La 712e édition du Meyboom s'est déroulée en mode très mineur mais dans la bonne humeur, ce dimanche 9 août en plein coeur de la capitale. Covid-19 oblige, la procession folklorique a eu lieu sans public.

L'arbre a été planté à 14h36. Soit moins de quatre heures après avoir été coupé. Pour mémoire, la date limite de sa plantation est fixée à 17h. Une fois planté, les groupes folkloriques ont entonné une Brabançonne mais sur le coeur, masque sur le visage. L'arbre était plus petit que les années précédentes car le nombre de porteurs a été largement réduit à cause des règles de distanciation sociale. "Nous avons limité le nombre de porteurs à sept. D'ordinaire, ils sont entre 20 et 25", a expliqué le responsable des Bûûmdroegers. Tous les groupes folkloriques étaient présents, en nombre eux aussi limité. 
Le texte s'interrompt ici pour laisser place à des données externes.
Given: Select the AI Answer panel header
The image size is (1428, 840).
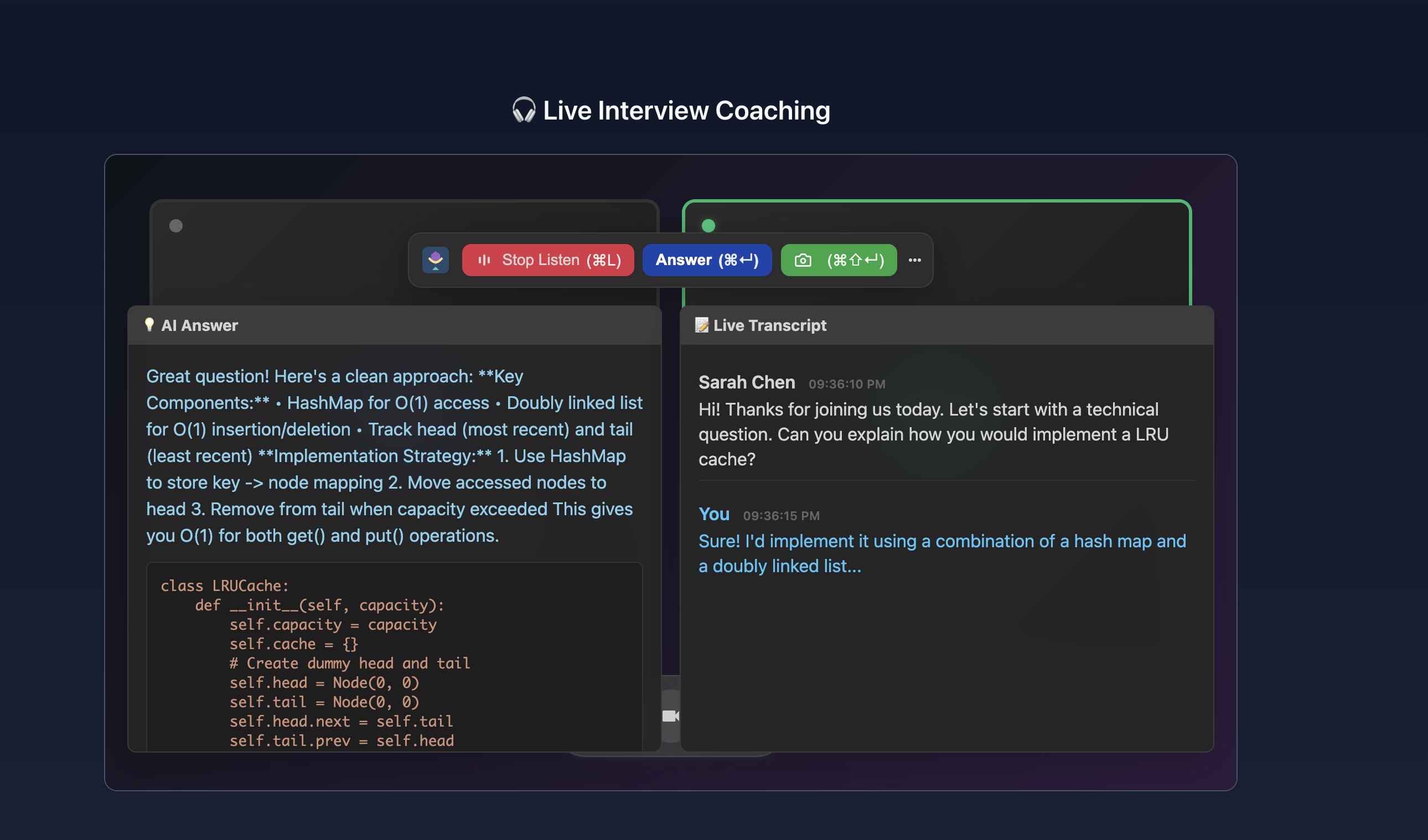Looking at the screenshot, I should click(395, 325).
Tous les participants étaient masqués tandis que le cortège n'a pas suivi son trajet habituel. Malgré l'absence de foule et la moindre présence des groupes folkloriques, cette 712e édition s'est déroulée dans la bonne humeur. "C'est un peu spécial mais on a joué le jeu et je voulais qu’il y ait quelque chose", a déclaré le bourgmestre bruxellois Philippe Close juste après la plantation de l'arbre. "Nous avons planté le Meyboom avec le premier carré des groupes folkloriques. C'est triste de n'avoir ni public ni échoppes mais, malgré la crise sanitaire, la tenue de ce Meyboom, même en mode réduit, signifie qu'il y a de l'esploir."
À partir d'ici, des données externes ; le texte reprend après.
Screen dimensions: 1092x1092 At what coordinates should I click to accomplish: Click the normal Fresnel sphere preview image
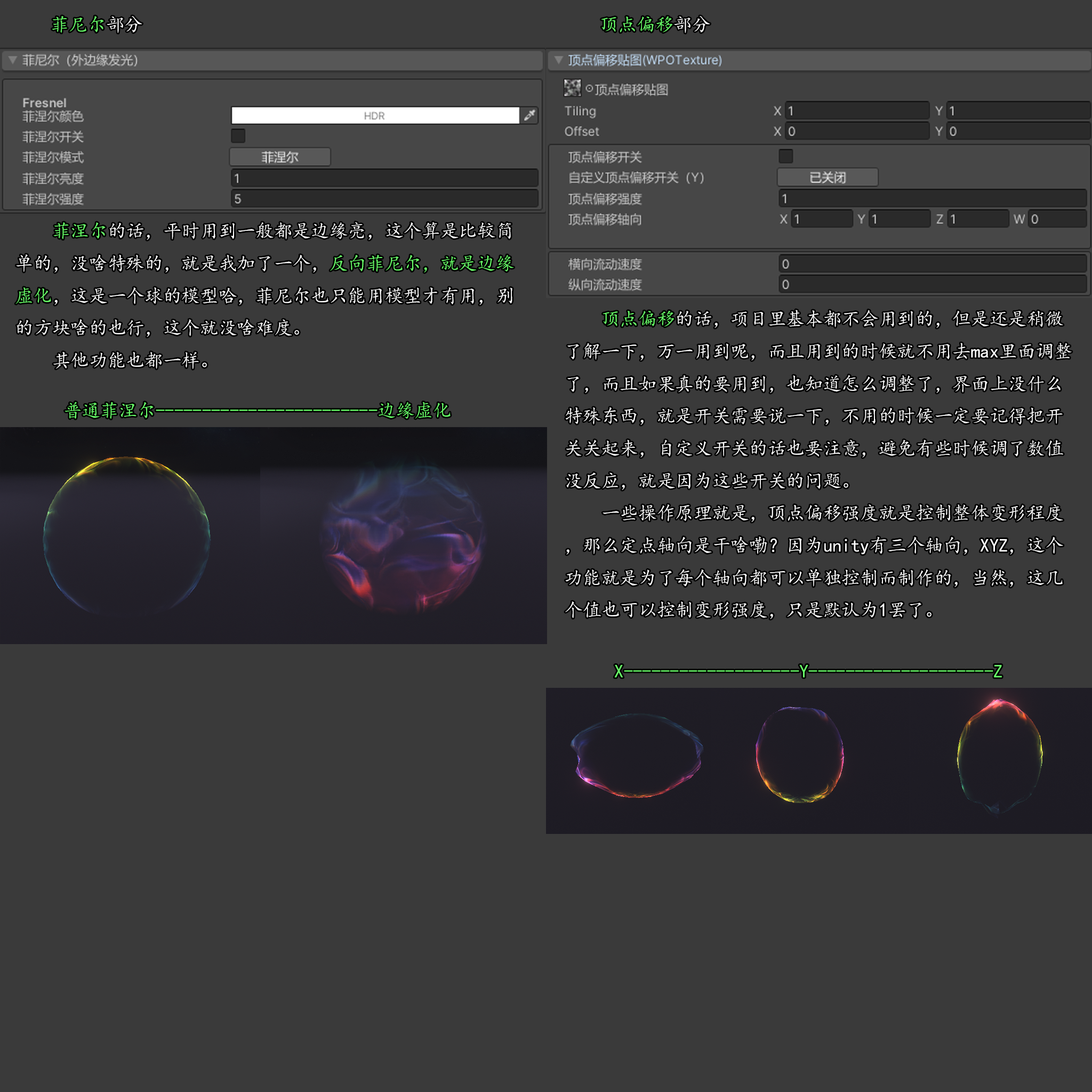[x=126, y=535]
L'échevine de la Culture, Delphine Houba, s'est réjouie que ce folklore bruxellois puisse vivre cette année. "Cela fait des siècles que cela dure et personne n'a jamais réussi à empêcher que cela se passe, même en temps de guerre. Notre arbre de joie sera bien planté cette année avant 17h". La tradition célèbre une victoire, en 1213, des Bruxellois sur les Louvanistes.